I hope that my words have helped you, even if it's only in some small way, your daughter can beat this, and you may feel like giving up, and will lose all faith in her, if not already then several more times before she quits, but stick with it, she is your daughter and you and your husband love her.

All my thoughts are with you, please feel free to contact me with any questions you have.

take care, Mathew


04/04/2010 06:20 PM
staceymarie

Thanks for your reply Mathew. I'm always curious how the addict thinks and feels. It helps me understand my daughter.

Sadmom,

I get tripped up on the enabling part. I think this is especially difficult as a mom. It's in our nature to protect and rescue our kids. My daughter's drug use has literally paralized me with fear. I am scared to death that she will die. Yes, she has been clean for almost 4 months now, but the fear and anxiety is still there. You and I know it only takes one time. One time to die or one time to do something awful that can change our lives forever. It is a sad, sad thing isn't it? How did we get to this place were we are relieved that our girls are in jail? My daughter went to jail, only for a few days, and my first thought was that I didn't have to worry about her for that time. That is just so off, so wrong. I hate living like this.

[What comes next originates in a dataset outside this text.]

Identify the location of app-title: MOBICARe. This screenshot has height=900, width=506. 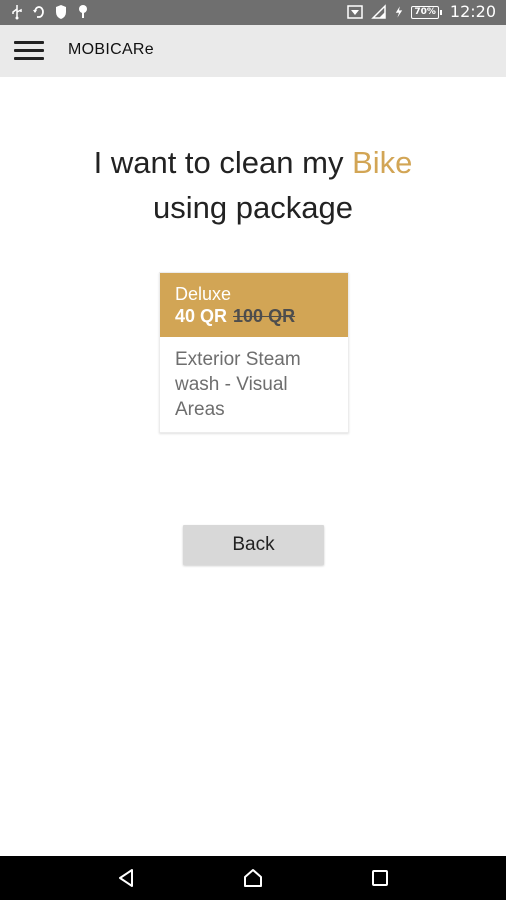
(111, 50).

My husband and I don't see things the same way either. The truth is, he has addiction problems too. His thing is alcohol. He's not stumbling around drunk and he is able to work everyday, but the effect has been very negative to our family. Before, I've let it go, and now I realize how wrong that is as my daughter is now an addict. I guess I'm just a pro at being an enabler. And now I feel like a failure as a mom. I know (I've been told at naranon and counseling) that I'm not responsible for my daugher or my husbands use, but it still wears on me. Looking back I would have done a lot of things differently.

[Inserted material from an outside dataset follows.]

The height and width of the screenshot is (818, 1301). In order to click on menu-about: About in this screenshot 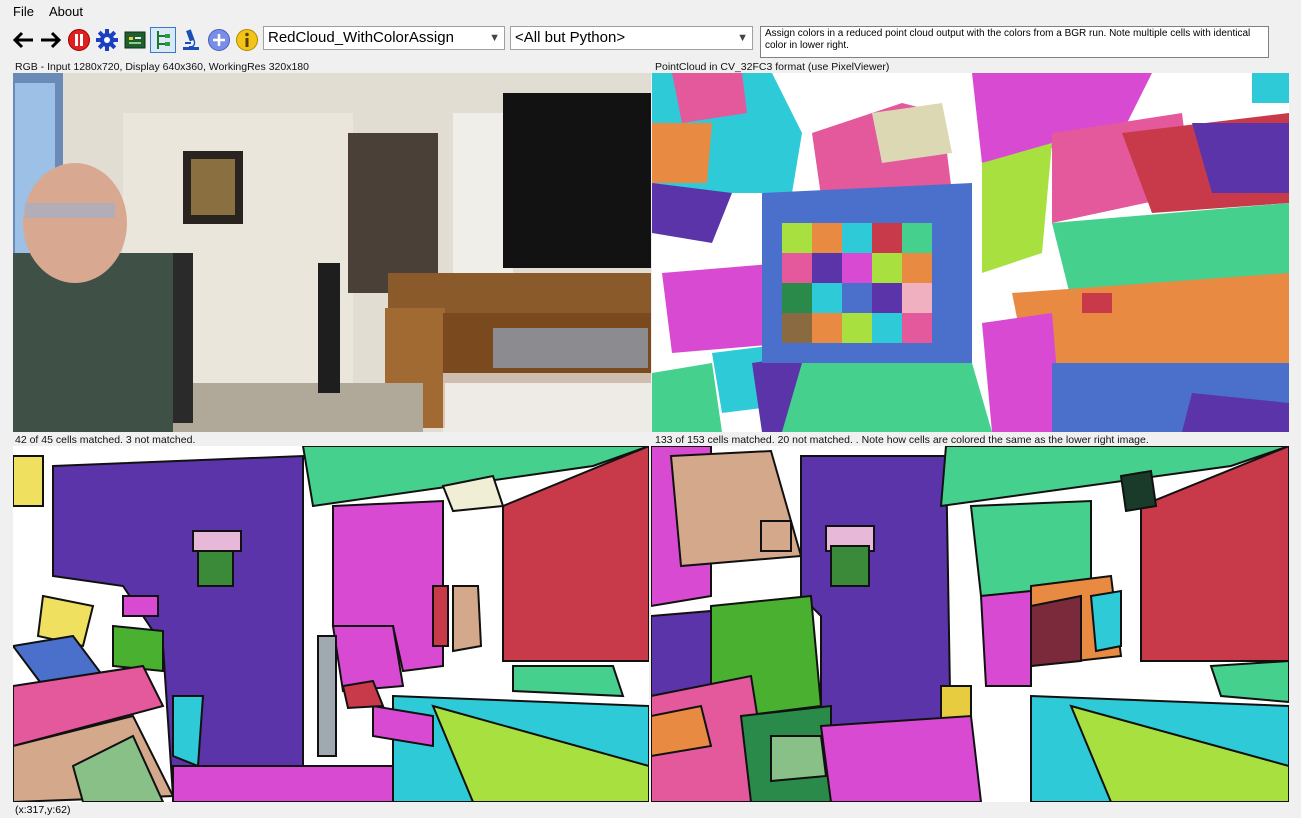, I will do `click(66, 12)`.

I don't know sadmom, I'm sorry that we are in this place. It is a dark place to be. I pray for us and for our kids and let's not give up hope.


04/04/2010 10:25 PM
Chainer
Chainer  
Posts: 203
Member

Stacey, One of the things that a lot of people don't realise or think about is that someone who's parents (either one or both) have an addiction to alcohol or any other type of drug are more likely to become users and have a harder time quiting, It pleases me that your daughter has been clean for 4 months, we have been told that it can take anywhere between 3 to 6 months to form or break a habit, so I hope she stays strong. ANY questions that you have please feel free to pm me, I will be as open with you as I can.

take care

Mathew

Post edited by: Chainer, at: 04/04/2010 10:47 PM


02/24/2012 06:28 PM
missinmygrl
 
Posts: 4
New Member

I will pray for you and your family. Thank You for sharing your heatache.I too feel so overwhelmed by heroin in our lives, its always there right next to us, so its often hard to keep the faith. You sound soo strong, I am just now realizing how the devil came to live here, and even when she is not home, he stays. Never in a million years did I think my precious, beautiful daughter would fall in like she did.

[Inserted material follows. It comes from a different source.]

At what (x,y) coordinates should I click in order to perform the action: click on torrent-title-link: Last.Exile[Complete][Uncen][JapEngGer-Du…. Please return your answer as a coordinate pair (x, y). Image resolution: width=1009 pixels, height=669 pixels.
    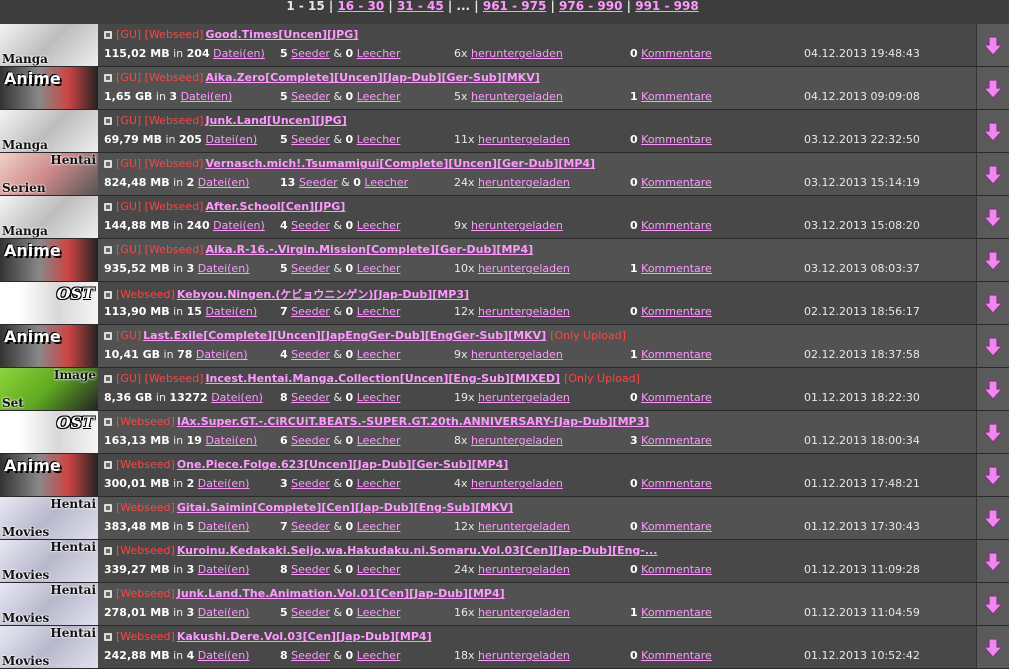
    Looking at the image, I should click on (344, 336).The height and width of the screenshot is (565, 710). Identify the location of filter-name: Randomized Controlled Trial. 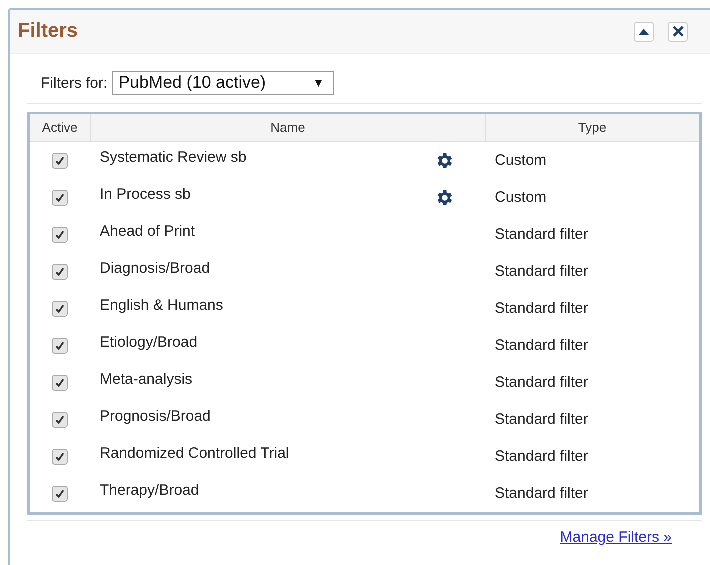
(195, 454).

I wish you strength, and peace and a healthy girl.


02/25/2012 11:55 AM
Laurenco77
Laurenco77  
Posts: 6
Member

As much as I hate saying this, I, myself, am a 20 year old heroin addict. It's the most painful thing i've ever experienced and it has ruined my life. I need help and I need support. I am so low right now. I wish your daughter the best. I am telling my Mom today or tomorrow about this. My advice to you, as a girl telling her Mother and wanting all the support in the world, is to give her as much love as possible. That's what I need and I almost know for a fact that that's what she needs too. Addiction is so brutal but i know it will be okay if I get help and love and support from my parents. I wish you all the best. Wish me luck, as i'm taking a huge and scary step in the process of getting sober. I will be praying for you.